Stored records:
Content starts

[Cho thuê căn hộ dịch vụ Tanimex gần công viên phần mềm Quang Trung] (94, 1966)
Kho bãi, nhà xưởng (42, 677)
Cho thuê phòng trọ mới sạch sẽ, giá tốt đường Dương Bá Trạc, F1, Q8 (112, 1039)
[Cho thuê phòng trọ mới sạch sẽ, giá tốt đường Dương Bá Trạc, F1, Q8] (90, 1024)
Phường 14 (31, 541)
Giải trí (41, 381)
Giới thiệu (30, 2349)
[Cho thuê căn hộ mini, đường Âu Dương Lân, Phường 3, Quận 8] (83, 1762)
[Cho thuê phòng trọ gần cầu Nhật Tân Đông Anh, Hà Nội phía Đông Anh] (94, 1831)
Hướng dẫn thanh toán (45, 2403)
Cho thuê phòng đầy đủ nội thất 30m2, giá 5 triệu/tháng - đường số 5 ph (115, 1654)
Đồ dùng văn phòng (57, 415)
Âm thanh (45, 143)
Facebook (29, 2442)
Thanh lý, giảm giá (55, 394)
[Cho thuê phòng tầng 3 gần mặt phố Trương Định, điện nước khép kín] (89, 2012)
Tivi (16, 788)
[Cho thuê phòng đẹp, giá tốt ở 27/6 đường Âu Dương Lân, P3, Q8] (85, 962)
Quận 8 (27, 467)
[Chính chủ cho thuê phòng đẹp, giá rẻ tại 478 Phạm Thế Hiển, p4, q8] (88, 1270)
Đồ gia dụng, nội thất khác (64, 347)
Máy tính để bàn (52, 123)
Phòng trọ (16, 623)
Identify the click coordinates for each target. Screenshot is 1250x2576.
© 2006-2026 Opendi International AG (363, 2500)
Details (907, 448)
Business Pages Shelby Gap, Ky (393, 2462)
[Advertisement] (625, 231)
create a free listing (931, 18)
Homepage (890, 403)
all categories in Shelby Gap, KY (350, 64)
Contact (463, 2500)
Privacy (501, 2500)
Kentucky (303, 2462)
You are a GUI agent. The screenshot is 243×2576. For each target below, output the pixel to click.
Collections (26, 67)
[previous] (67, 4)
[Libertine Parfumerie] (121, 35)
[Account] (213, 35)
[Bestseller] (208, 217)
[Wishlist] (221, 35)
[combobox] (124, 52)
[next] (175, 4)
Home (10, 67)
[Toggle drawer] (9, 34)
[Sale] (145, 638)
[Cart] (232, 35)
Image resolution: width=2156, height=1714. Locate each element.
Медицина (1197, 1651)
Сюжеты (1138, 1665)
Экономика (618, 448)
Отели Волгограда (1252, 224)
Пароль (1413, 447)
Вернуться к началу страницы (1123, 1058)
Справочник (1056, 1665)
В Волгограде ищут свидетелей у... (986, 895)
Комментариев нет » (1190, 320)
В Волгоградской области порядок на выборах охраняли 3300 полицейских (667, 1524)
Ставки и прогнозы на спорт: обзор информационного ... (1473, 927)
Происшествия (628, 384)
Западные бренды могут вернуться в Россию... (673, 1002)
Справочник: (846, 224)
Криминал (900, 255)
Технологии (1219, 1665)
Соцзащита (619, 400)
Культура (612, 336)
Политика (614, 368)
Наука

Content ends

### EXERCISE PROMPT:
Would you write out all of the data exactly as given?

### RESPONSE TO THE EXERCISE:
[Cho thuê căn hộ dịch vụ Tanimex gần công viên phần mềm Quang Trung] (94, 1966)
Kho bãi, nhà xưởng (42, 677)
Cho thuê phòng trọ mới sạch sẽ, giá tốt đường Dương Bá Trạc, F1, Q8 (112, 1039)
[Cho thuê phòng trọ mới sạch sẽ, giá tốt đường Dương Bá Trạc, F1, Q8] (90, 1024)
Phường 14 (31, 541)
Giải trí (41, 381)
Giới thiệu (30, 2349)
[Cho thuê căn hộ mini, đường Âu Dương Lân, Phường 3, Quận 8] (83, 1762)
[Cho thuê phòng trọ gần cầu Nhật Tân Đông Anh, Hà Nội phía Đông Anh] (94, 1831)
Hướng dẫn thanh toán (45, 2403)
Cho thuê phòng đầy đủ nội thất 30m2, giá 5 triệu/tháng - đường số 5 ph (115, 1654)
Đồ dùng văn phòng (57, 415)
Âm thanh (45, 143)
Facebook (29, 2442)
Thanh lý, giảm giá (55, 394)
[Cho thuê phòng tầng 3 gần mặt phố Trương Định, điện nước khép kín] (89, 2012)
Tivi (16, 788)
[Cho thuê phòng đẹp, giá tốt ở 27/6 đường Âu Dương Lân, P3, Q8] (85, 962)
Quận 8 (27, 467)
[Chính chủ cho thuê phòng đẹp, giá rẻ tại 478 Phạm Thế Hiển, p4, q8] (88, 1270)
Đồ gia dụng, nội thất khác (64, 347)
Máy tính để bàn (52, 123)
Phòng trọ (16, 623)
Identify the click coordinates for each target. Screenshot is 1250x2576.
© 2006-2026 Opendi International AG (363, 2500)
Details (907, 448)
Business Pages Shelby Gap, Ky (393, 2462)
[Advertisement] (625, 231)
create a free listing (931, 18)
Homepage (890, 403)
all categories in Shelby Gap, KY (350, 64)
Contact (463, 2500)
Privacy (501, 2500)
Kentucky (303, 2462)
You are a GUI agent. The screenshot is 243×2576. For each target below, output the pixel to click.
Collections (26, 67)
[previous] (67, 4)
[Libertine Parfumerie] (121, 35)
[Account] (213, 35)
[Bestseller] (208, 217)
[Wishlist] (221, 35)
[combobox] (124, 52)
[next] (175, 4)
Home (10, 67)
[Toggle drawer] (9, 34)
[Sale] (145, 638)
[Cart] (232, 35)
Image resolution: width=2156, height=1714. Locate each element.
Медицина (1197, 1651)
Сюжеты (1138, 1665)
Экономика (618, 448)
Отели Волгограда (1252, 224)
Пароль (1413, 447)
Вернуться к началу страницы (1123, 1058)
Справочник (1056, 1665)
В Волгограде ищут свидетелей у... (986, 895)
Комментариев нет » (1190, 320)
В Волгоградской области порядок на выборах охраняли 3300 полицейских (667, 1524)
Ставки и прогнозы на спорт: обзор информационного ... (1473, 927)
Происшествия (628, 384)
Западные бренды могут вернуться в Россию... (673, 1002)
Справочник: (846, 224)
Криминал (900, 255)
Технологии (1219, 1665)
Соцзащита (619, 400)
Культура (612, 336)
Политика (614, 368)
Наука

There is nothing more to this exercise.